Hereditary spinal muscular atrophy
With this motor neuron disease, homozygous-affected dogs display muscle motor unit dysfunction before motor terminal or axonal degeneration appear and this dysfunction is an important determinant of weakness in affected animals. The most important form of dysfunction is an inability to sustain motor unit force during repetitive activity. Interestingly, this dysfunction occurs to a significant extent in the absence of any electromyographic evidence of denervation.

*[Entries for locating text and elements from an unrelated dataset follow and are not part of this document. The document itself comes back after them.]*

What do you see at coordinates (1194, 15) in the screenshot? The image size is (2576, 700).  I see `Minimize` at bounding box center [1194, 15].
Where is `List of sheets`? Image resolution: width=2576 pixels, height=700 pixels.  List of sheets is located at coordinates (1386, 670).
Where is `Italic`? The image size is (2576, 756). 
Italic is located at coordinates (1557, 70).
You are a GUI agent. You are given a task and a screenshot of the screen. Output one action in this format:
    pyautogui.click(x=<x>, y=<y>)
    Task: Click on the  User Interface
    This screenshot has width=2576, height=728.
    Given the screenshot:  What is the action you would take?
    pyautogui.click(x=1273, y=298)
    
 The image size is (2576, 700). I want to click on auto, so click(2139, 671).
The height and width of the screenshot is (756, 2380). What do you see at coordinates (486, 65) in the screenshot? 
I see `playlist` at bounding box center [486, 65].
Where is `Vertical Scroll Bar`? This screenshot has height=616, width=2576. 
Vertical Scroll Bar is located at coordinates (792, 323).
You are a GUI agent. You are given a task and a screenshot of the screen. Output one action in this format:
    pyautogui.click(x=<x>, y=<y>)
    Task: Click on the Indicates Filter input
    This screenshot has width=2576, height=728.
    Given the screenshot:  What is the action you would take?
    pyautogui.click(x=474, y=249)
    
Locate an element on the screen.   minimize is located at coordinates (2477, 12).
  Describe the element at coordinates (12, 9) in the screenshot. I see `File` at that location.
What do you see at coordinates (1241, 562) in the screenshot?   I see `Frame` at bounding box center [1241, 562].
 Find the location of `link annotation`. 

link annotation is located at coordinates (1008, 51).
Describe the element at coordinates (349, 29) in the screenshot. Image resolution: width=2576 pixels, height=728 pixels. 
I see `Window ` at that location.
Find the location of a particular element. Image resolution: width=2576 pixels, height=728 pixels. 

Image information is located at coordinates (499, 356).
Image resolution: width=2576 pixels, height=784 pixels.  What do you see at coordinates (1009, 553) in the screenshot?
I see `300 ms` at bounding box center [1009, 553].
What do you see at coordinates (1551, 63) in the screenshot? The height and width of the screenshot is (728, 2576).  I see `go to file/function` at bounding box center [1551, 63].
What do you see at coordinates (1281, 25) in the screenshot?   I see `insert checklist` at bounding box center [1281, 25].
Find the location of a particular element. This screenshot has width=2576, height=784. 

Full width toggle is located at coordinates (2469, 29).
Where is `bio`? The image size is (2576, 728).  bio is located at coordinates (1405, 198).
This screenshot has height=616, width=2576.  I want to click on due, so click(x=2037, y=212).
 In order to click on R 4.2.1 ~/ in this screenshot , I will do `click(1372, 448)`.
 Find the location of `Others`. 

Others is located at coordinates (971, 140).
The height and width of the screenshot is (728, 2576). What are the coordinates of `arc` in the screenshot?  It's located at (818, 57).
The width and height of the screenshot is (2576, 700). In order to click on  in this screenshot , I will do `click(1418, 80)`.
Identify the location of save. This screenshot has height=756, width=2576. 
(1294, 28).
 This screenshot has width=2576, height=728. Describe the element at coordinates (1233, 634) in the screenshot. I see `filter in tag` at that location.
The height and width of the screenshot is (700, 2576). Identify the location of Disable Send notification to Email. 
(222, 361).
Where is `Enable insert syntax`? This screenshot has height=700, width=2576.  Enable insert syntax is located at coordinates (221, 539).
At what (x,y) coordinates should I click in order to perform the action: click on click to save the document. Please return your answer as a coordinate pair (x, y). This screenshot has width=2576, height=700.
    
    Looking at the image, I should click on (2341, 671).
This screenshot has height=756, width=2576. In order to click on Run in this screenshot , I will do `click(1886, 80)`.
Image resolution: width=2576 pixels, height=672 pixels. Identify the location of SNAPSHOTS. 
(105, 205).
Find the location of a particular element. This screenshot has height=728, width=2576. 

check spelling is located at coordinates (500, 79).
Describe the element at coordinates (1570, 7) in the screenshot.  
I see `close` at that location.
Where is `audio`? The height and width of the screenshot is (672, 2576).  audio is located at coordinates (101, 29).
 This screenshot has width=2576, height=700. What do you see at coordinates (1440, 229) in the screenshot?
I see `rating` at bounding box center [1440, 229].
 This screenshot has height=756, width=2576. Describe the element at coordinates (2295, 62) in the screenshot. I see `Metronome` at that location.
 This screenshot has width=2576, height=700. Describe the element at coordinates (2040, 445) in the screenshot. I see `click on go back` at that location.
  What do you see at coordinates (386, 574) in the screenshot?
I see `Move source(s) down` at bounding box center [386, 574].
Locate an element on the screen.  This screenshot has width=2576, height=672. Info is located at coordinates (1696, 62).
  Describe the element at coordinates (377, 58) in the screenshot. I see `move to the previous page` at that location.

Clinical symptoms include a progressive and profound hindleg weakness and hemiparesis which usually develops within the first 12 weeks of age with tetraparesis evident by 6 months of age. Clinical progression may develop slower in heterozygous dogs and these dogs may not develop tetraparesis until 1 - 2 years of age. Typically, the first signs of weakness appear in the tail extensor muscles, with neck extensor and paravertebral muscles exhibiting signs of weakness soon thereafter. Hindlimb reflexes are usually reduced although sensory reflexes are normal.
Radiographic, CT and MRi imaging are usually unrewarding and myographic studies and histological testing are required to definitely diagnose this condition.
Spinal cord lesions include chromatolysis, axonal swelling filled with neurofilaments and eventually motor neurone death. Abnormalities in glutamate metabolism are also reported with this condition.
Neurological examination, electrodiagnostic testing, and histologic studies indicates that the disease results from motor horn cell degeneration.
There is no known treatment for this condition which is unresponsive to medical therapy such as prednisolone.
Palliative responses may be observed with fampridine.